December 19, 2012 by Meg.Lacy
At one point I had twenty-two kindergarteners in my care. I picked them up in line every morning and sent them home every afternoon. I spent my days hearing the stories they were so excited to tell, giving hugs and offering words of encouragement when things were hard. I loved and understood every one of them.
Since Sandy Hook I haven’t slept. I keep thinking: what if it had been my classroom? What if I had a man walk through the red door that we left propped open? Would I have been able to see the gun from where I sat in front of the rainbow carpet? I wonder if any of my rambunctious boys would have thought his gun was “cool” before they realized it was intended for them. Would they have screamed and tried to hide? I know they wouldn’t have, if it had been us. They would have looked to me. And I would have been helpless to save them. I would have had to watch the terror grow on their small faces. Terror that stemmed from confusion rather than fear of death. They would have been too innocent to think that far ahead.
The idea of them being picked off one by one in front of their friends leaves me gasping for air in the dark. Shot in the face the news says. He shot them in the face. How could you do something like that? What type of sickness is that? Its not humanity. That man didn’t have humanity in him.
I hate the idea that I would have been helpless to defend them. I hate it so much it paralyzes me.
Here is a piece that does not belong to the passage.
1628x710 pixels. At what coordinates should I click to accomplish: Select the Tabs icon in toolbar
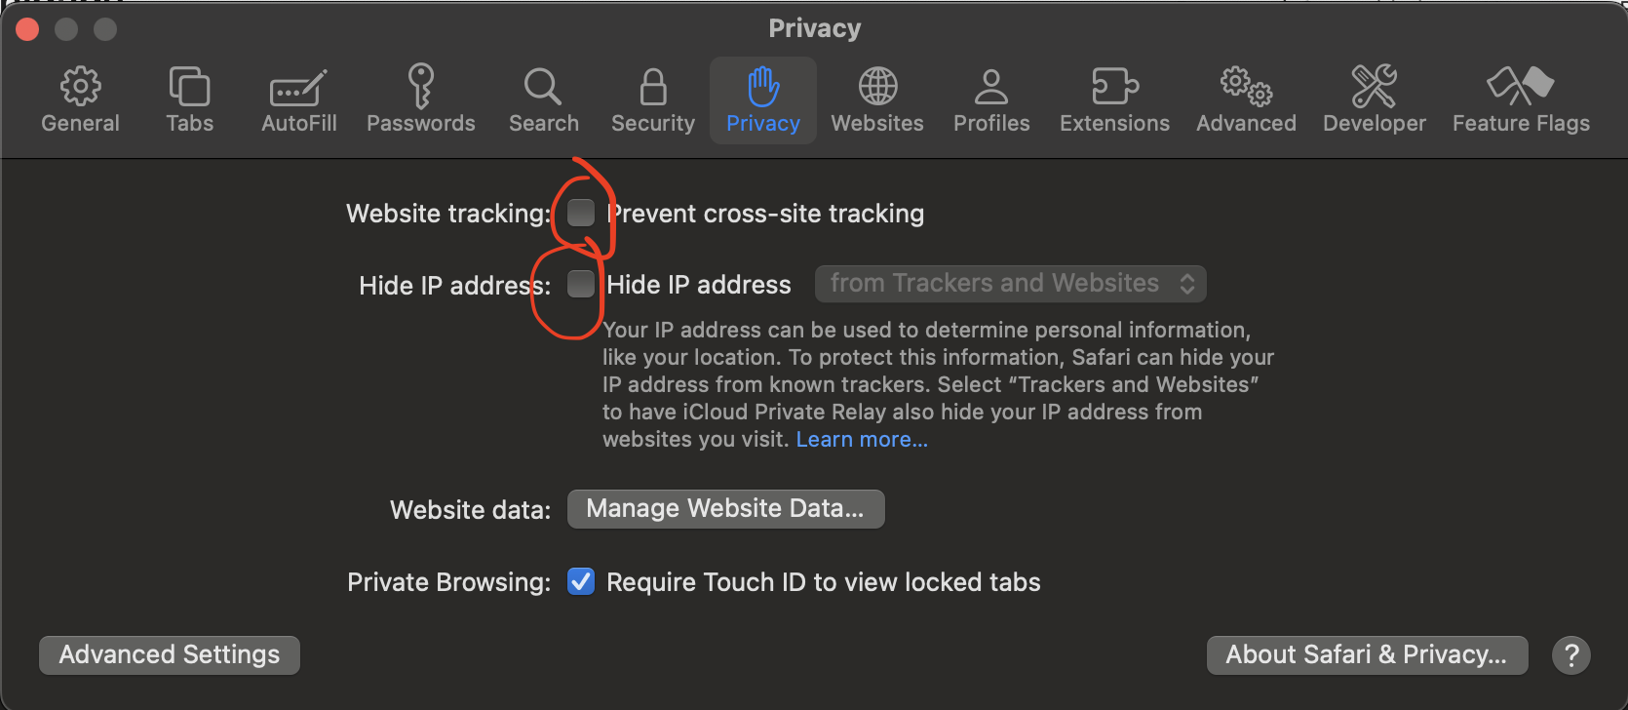(x=189, y=88)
The oppression of helplessness is what keeps me awake; this shattering grief for children I never knew simply because they could so easily have been the children I love. I know we are supposed to talk about healing and hope but I can’t. Not yet. Maybe tomorrow the faces of my students will stop haunting me and the possibilities will stop running through my mind. As for this sleepless night, I will dream terrible dreams. Dreams that leave me feeling grief stricken and helpless.